A Christmas Carol, at Birmingham Repertory Theatre

Charles Dickens includes four ghosts in A Christmas Carol, but evidently that’s not nearly enough for Bryony Lavery, who has made this new musical adaptation for the Rep.

The concept with which she frames the familiar story is to have a random cohort of spooks setting up Scrooge’s ordeal, which means the stage is filled at the outset with grey spectres in costumes from various periods, several of whom remain throughout to monitor the progress of their plot.

It reminded me of the anachronistic crowds of onlookers in Stephen Daldry’s famous production of An Inspector Calls, but here it seems a slightly irritating theatrical conceit which younger members of the audience might well find confusing.

Once into the main business, no effort is spared in Nikolai Foster’s production in delivering a dark and gothic vision of Dickens’ cautionary tale, presented in a setting which looks dauntingly like a large cave.

The Ghost of Christmas Present makes a dramatic entrance through the fireplace and the Ghost of Christmas Future, rising up in the gloom from human to monstrous size, lives up to its billing as the spectre which terrifies Scrooge most.

Plus points include a characterful Scrooge from Peter Polycarpou, more Cockneyfied than he is often played, and some effective puppetry presenting the characters of Tiny Tim, the child Scrooge and his ill-fated sister.

Around this the glimpses of Christmas festivity with Scrooge’s nephew, the Cratchits and the Fezziwigs spin some welcome colour and relief.
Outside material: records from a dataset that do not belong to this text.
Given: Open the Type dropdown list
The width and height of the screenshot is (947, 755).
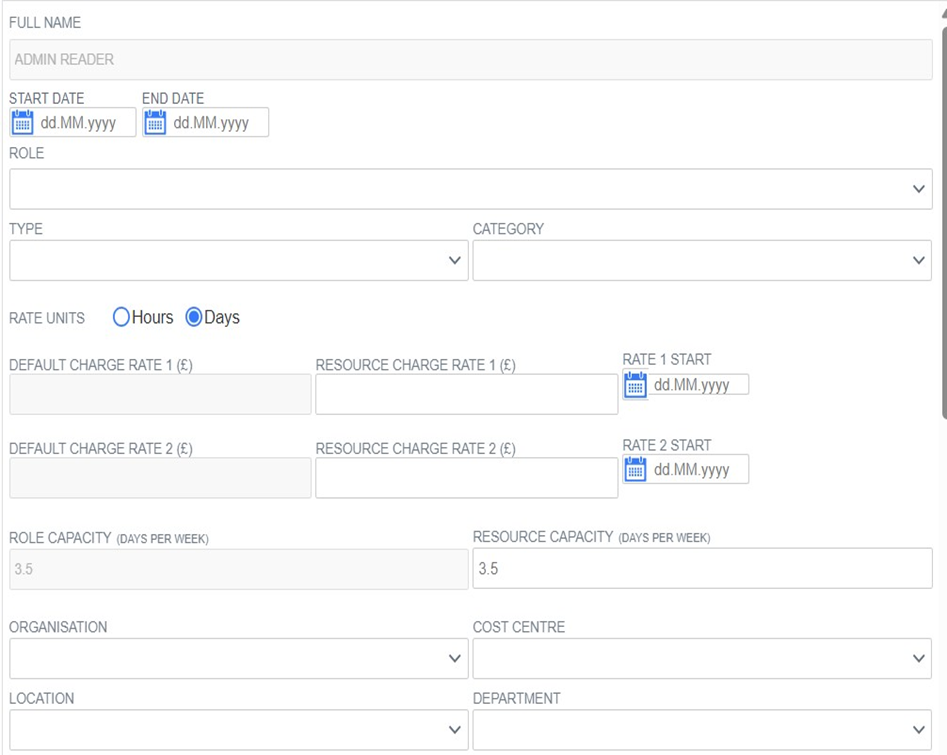Looking at the screenshot, I should pos(239,260).
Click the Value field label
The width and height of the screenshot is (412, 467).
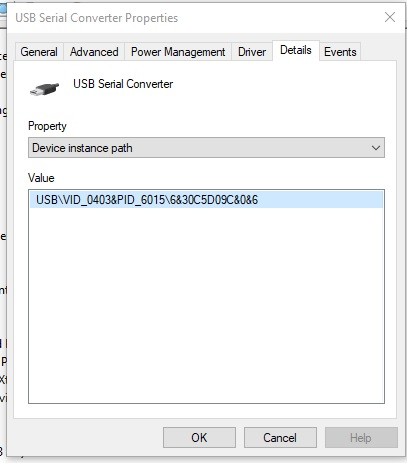tap(41, 178)
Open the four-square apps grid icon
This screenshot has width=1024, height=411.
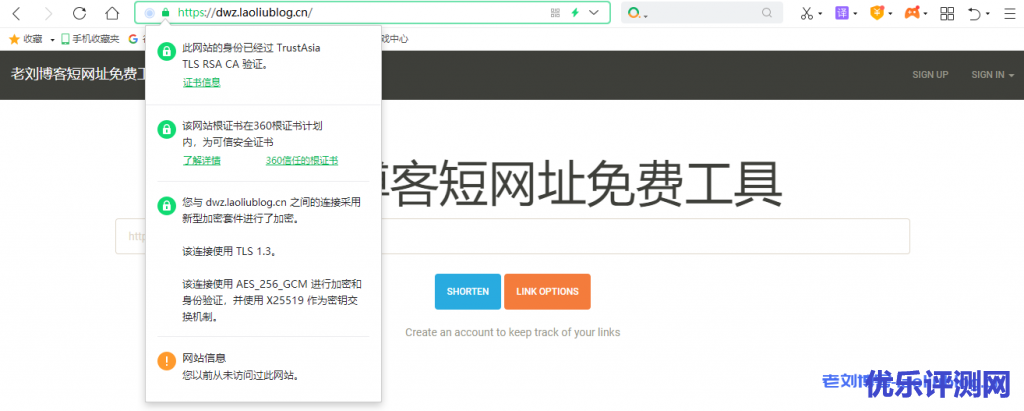[947, 13]
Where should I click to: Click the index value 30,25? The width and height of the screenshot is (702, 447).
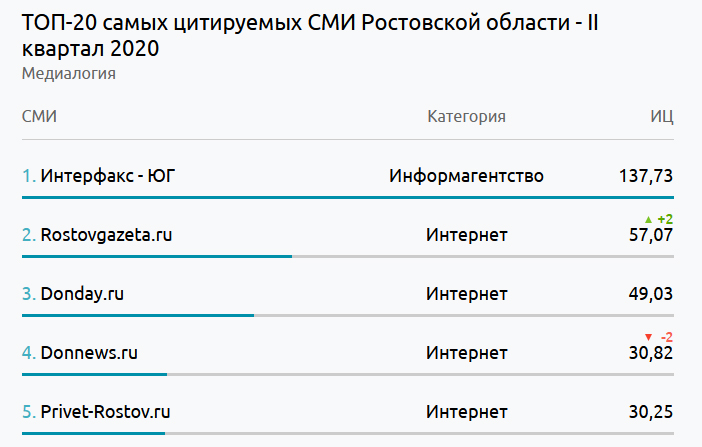[650, 412]
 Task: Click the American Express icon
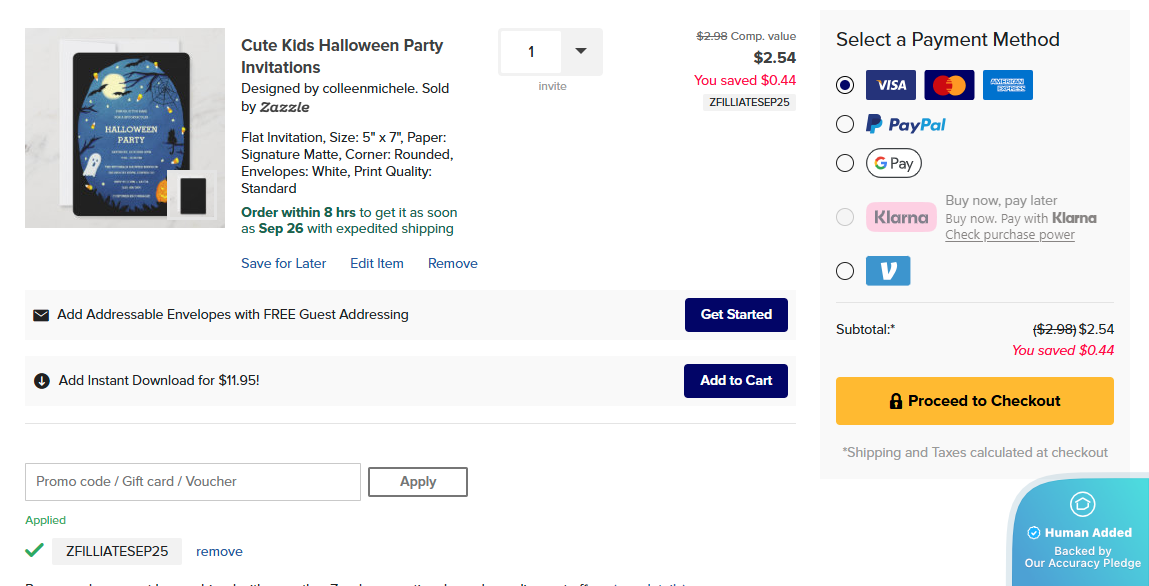1007,85
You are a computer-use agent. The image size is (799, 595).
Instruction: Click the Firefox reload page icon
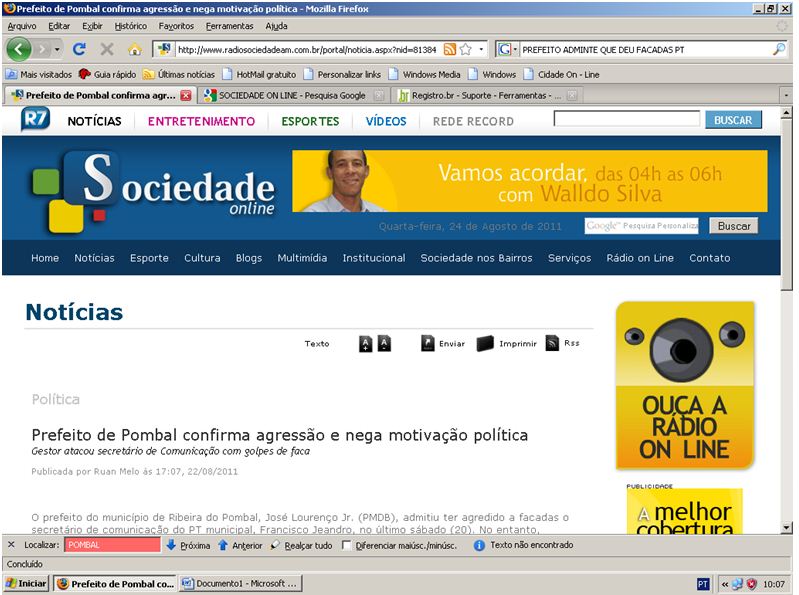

On the downside, some of Jason Carr’s music and lyrics add more padding than value, and I can’t say I left the theatre humming many of the tunes.

But the final number which clinches Scrooge’s Christmas conversion, with a nice touch of the ridiculous in Nick Winston’s choreography, is the right stuff to send you out into a cold winter night.



Running time: Two hours, 15 minutes. Until |January 9.